Category B - Tidal river mouths

Elongated basins of simple shape and several to ten metres depth.

Elongated basins of simple shape and several to ten metres depth.

The majority of the estuarine area is subtidal - the estuary bed is still below water at low tide.

Most of the water entering the basin during any tidal cycle comes from river flow, rather than from tidal water coming in from the ocean. As a result, the movement of the estuary's water is dominated by river flow; there is a net export of water to the ocean and, as a consequence, the estuary is well-flushed.

On shorelines where there is littoral drift – the movement of sand and gravel along the shore due to wave driven currents –small sand bars or shoals form on the ocean side of the estuary entrance.

In deeper systems, a circulation pattern can develop where fresh water flowing out into the ocean is balanced by seawater flowing into the estuary beneath the fresh water. This can result in a salt wedge developing, where there is a sharp boundary between the fresher water and the wedged-shaped salty layer beneath it.

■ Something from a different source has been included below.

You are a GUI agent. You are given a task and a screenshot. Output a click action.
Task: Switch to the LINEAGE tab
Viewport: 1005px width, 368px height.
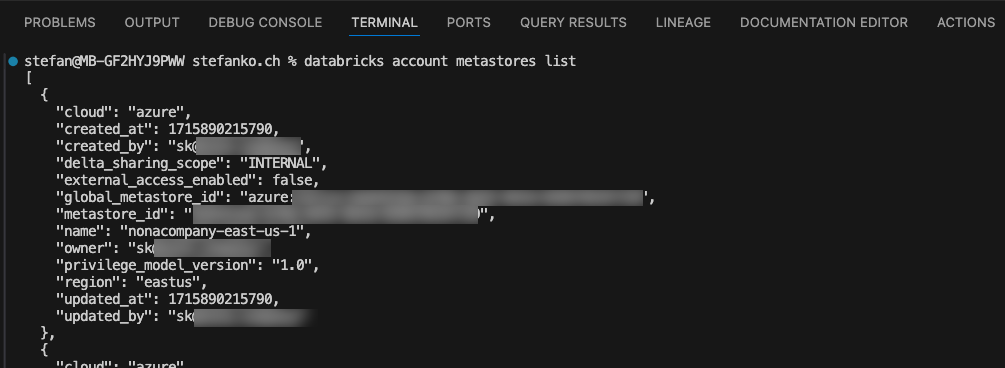pos(683,22)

On coastal plains where there is a low gradient, seawater can travel a considerable distance up the estuary. Large river floods can in turn temporarily expel most of the estuary's seawater.

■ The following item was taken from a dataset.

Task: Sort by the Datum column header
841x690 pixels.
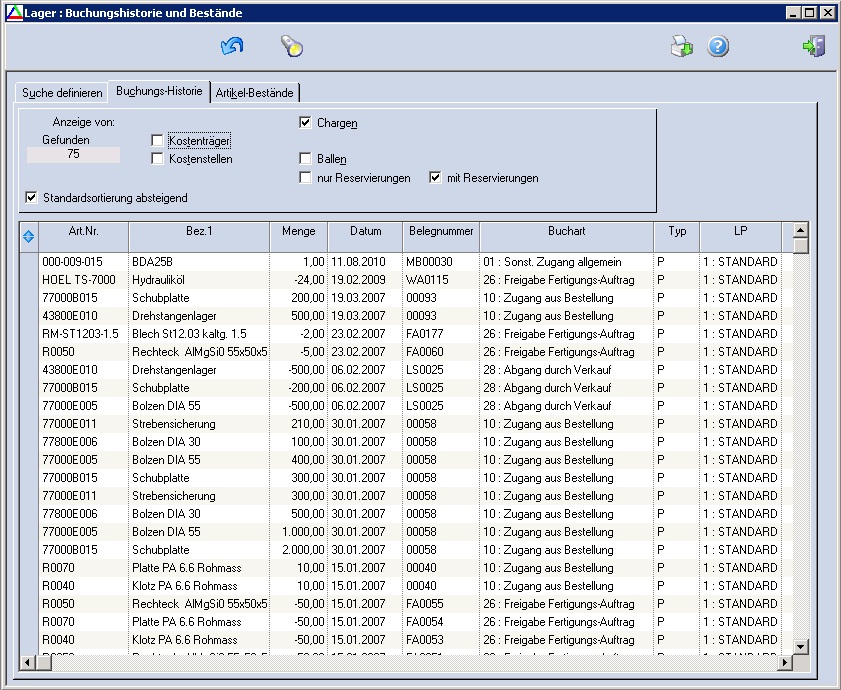Action: point(365,231)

Two-dimensional mixing due to wind, and the resuspension of bottom sediment by wind waves, are both minor in this type of estuary because the length of water over which wind can blow (called 'wind fetch') is short and the and waves generated are small, and the depths too large, for there to be much stress put onto the estuary bed. As a result, bottom sediments tend to be muddy.

Category B estuaries are representative of features commonly called tidal river mouths.